Proteine vegetali e salute del cuore: nuove scoperte

Studio rivela il rapporto ideale per prevenire malattie cardiovascolari

Un recente studio condotto su adulti americani nel corso di trent’anni ha rivelato che un’alta percentuale di proteine di origine vegetale rispetto a quelle di origine animale è associata a un minor rischio del 19% di malattie cardiovascolari (CVD) e del 27% di malattie coronariche (CHD).

I ricercatori hanno suggerito che un rapporto proteico vegetale-animale di 1:2 potrebbe contribuire alla prevenzione delle CVD, mentre per la protezione dalle CHD potrebbe essere necessario un rapporto più elevato di 1:1.3. Questo studio è il primo a esplorare in modo specifico gli effetti di questo rapporto proteico sulla salute del cuore, poiché le linee guida globali incoraggiano il consumo di proteine vegetali, ma non definiscono un rapporto ideale.

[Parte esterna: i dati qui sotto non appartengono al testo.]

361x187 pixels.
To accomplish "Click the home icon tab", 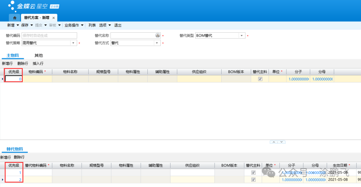I will (14, 18).
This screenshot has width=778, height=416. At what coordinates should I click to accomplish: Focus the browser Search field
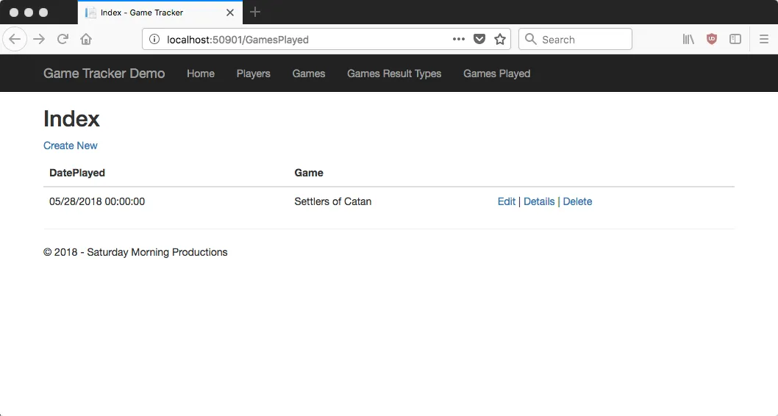tap(575, 39)
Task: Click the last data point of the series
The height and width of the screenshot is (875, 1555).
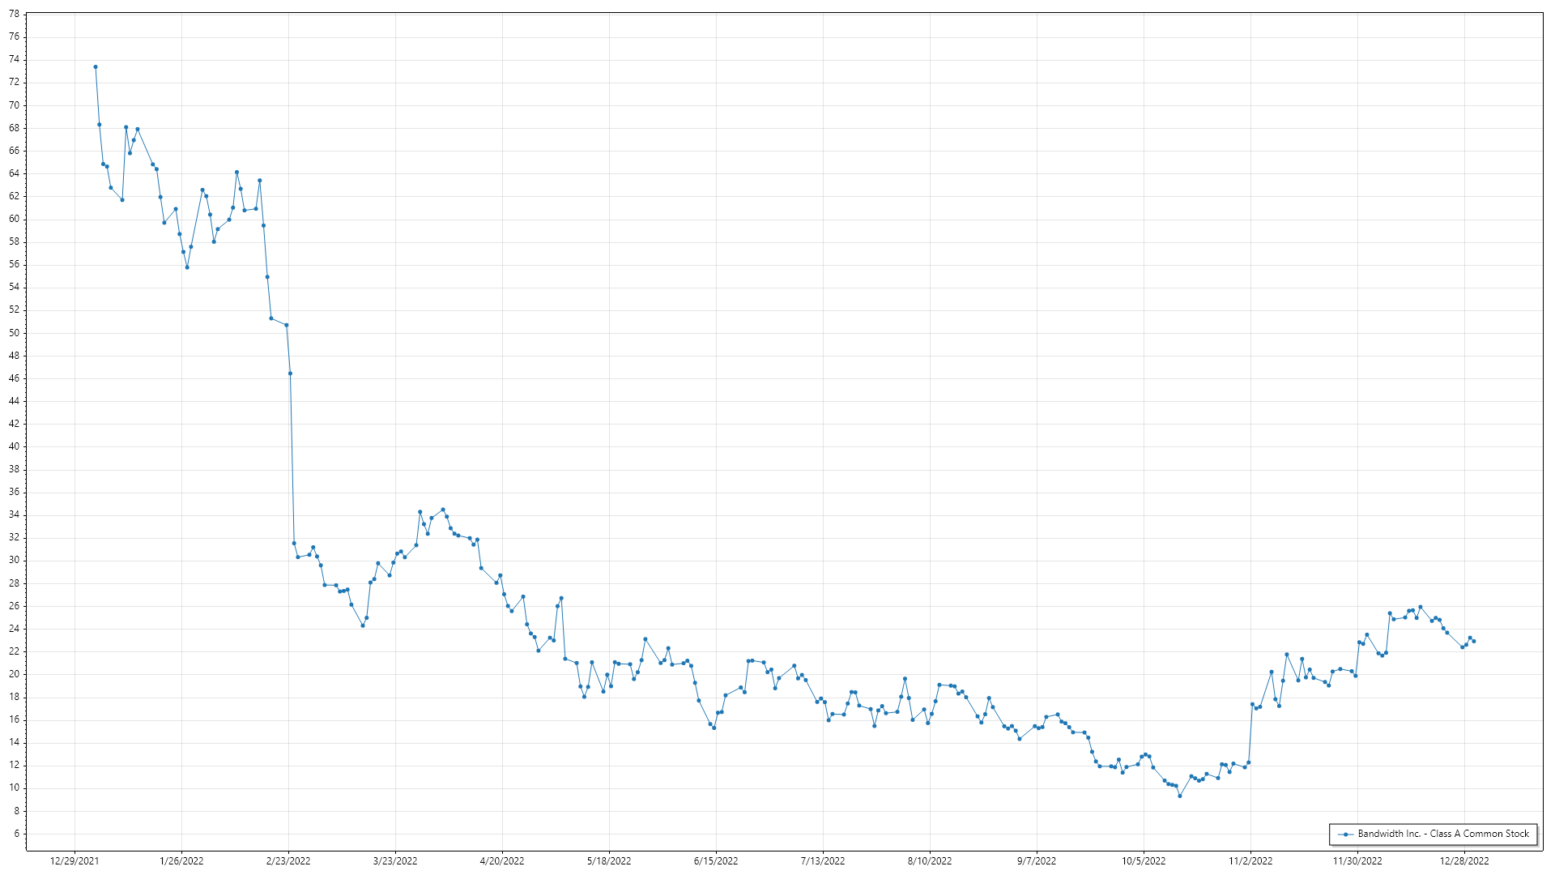Action: click(x=1474, y=642)
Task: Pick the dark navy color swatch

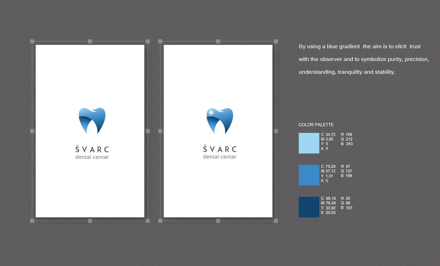Action: click(x=309, y=207)
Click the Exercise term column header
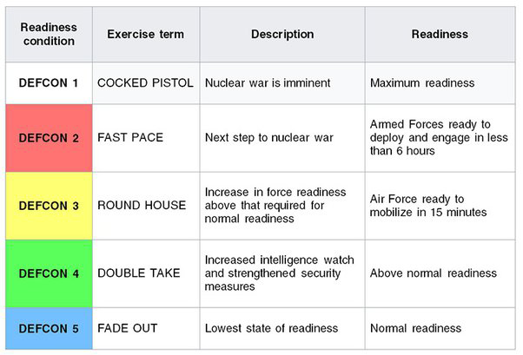This screenshot has width=523, height=355. point(146,35)
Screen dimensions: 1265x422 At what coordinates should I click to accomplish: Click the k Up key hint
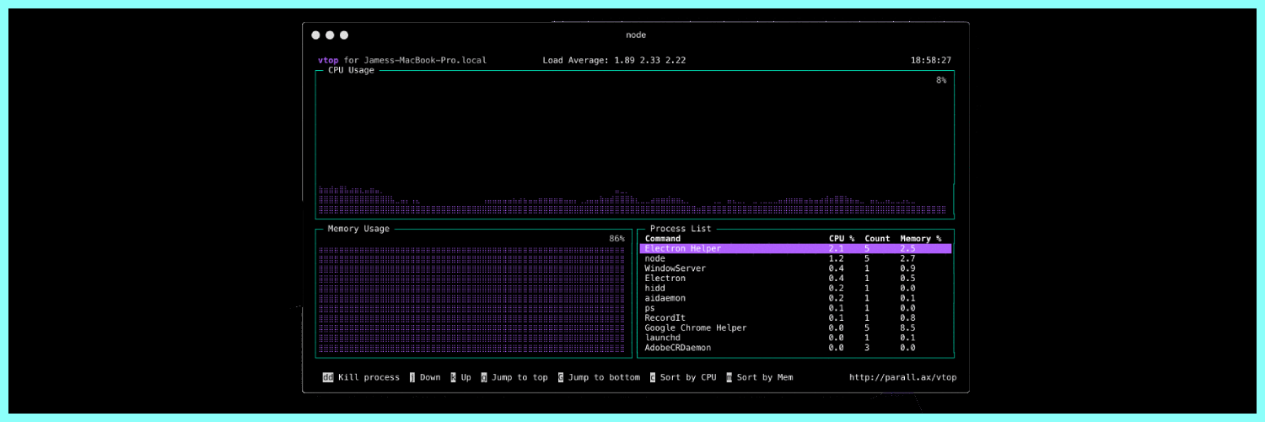pyautogui.click(x=460, y=377)
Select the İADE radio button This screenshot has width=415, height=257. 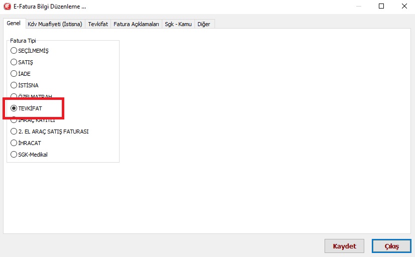pyautogui.click(x=14, y=74)
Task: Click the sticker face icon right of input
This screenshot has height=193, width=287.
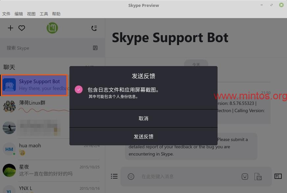Action: pyautogui.click(x=245, y=177)
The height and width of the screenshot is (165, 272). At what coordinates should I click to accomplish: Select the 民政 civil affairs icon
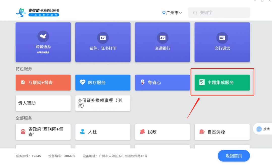[142, 132]
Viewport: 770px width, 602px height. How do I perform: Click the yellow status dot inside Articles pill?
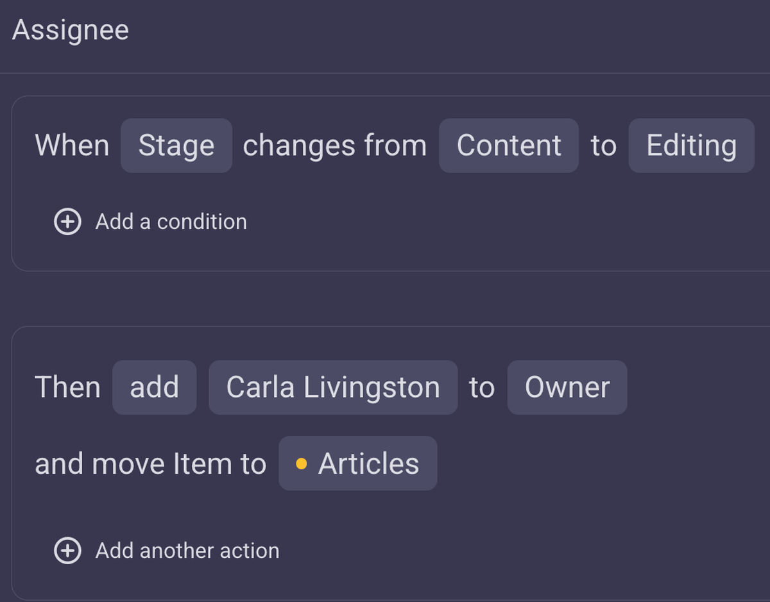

Un nuovo studio condotto dai ricercatori della Harvard T.H. Chan School of Public Health ha evidenziato che un’alimentazione ricca di proteine di origine vegetale rispetto a quelle di origine animale potrebbe ridurre il rischio di CVD e CHD. Sostituire le carni rosse e lavorate con proteine vegetali sembra essere un passo importante per ottenere questi benefici per la salute del cuore.

I risultati dello studio indicano che un maggiore apporto proteico complessivo e un aumento del consumo di proteine vegetali sono associati ai maggiori benefici per la salute cardiovascolare. Il rapporto ideale tra proteine vegetali e animali per la salute del cuore è ancora oggetto di studio, e questo lavoro è il primo a esplorare questa relazione in modo dettagliato.

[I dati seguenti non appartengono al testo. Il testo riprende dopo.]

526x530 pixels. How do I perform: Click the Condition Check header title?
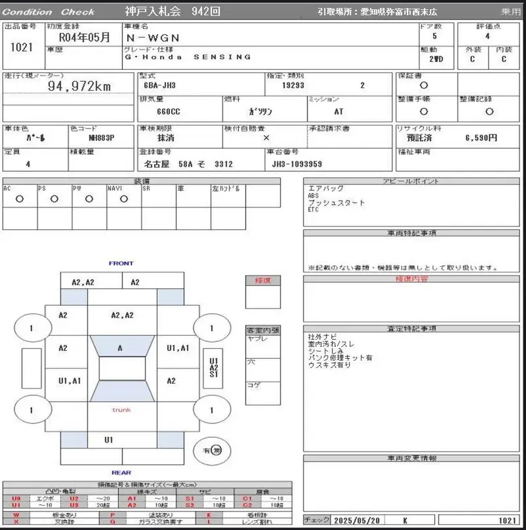click(49, 12)
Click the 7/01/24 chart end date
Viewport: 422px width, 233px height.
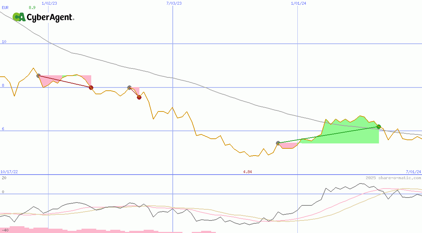tap(413, 172)
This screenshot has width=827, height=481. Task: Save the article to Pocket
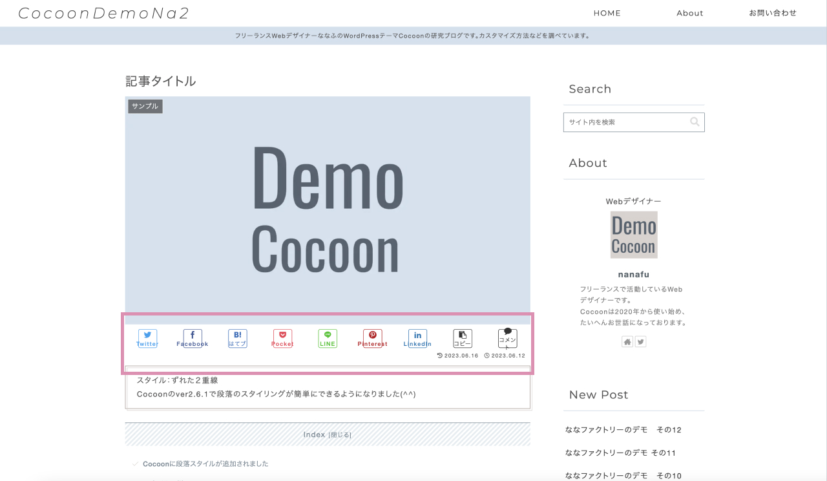(282, 337)
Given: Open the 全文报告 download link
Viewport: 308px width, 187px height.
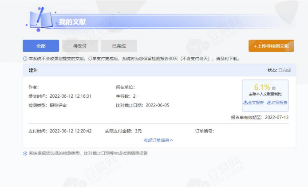Looking at the screenshot, I should (x=256, y=103).
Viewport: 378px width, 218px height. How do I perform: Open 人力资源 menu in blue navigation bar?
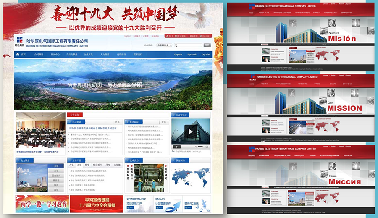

Attualmente, l’americano medio consuma un rapporto proteico vegetale-animale di 1:3, ma secondo gli autori dello studio, un rapporto di almeno 1:2 è molto più efficace nella prevenzione delle CVD. Per prevenire le CHD, un rapporto di 1:1.3 o superiore dovrebbe derivare principalmente da fonti vegetali.

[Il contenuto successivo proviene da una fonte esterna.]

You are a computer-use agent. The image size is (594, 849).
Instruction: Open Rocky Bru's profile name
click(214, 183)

Andrea Glenn, autrice principale dello studio e ricercatrice ospite presso il Dipartimento di Nutrizione della Harvard Chan School, ha sottolineato l’importanza di questi risultati. Glenn, attualmente professore assistente presso il Dipartimento di Nutrizione e Studi Alimentari della New York University, ha contribuito in modo significativo alla ricerca che è stata pubblicata sull’American Journal of Clinical Nutrition.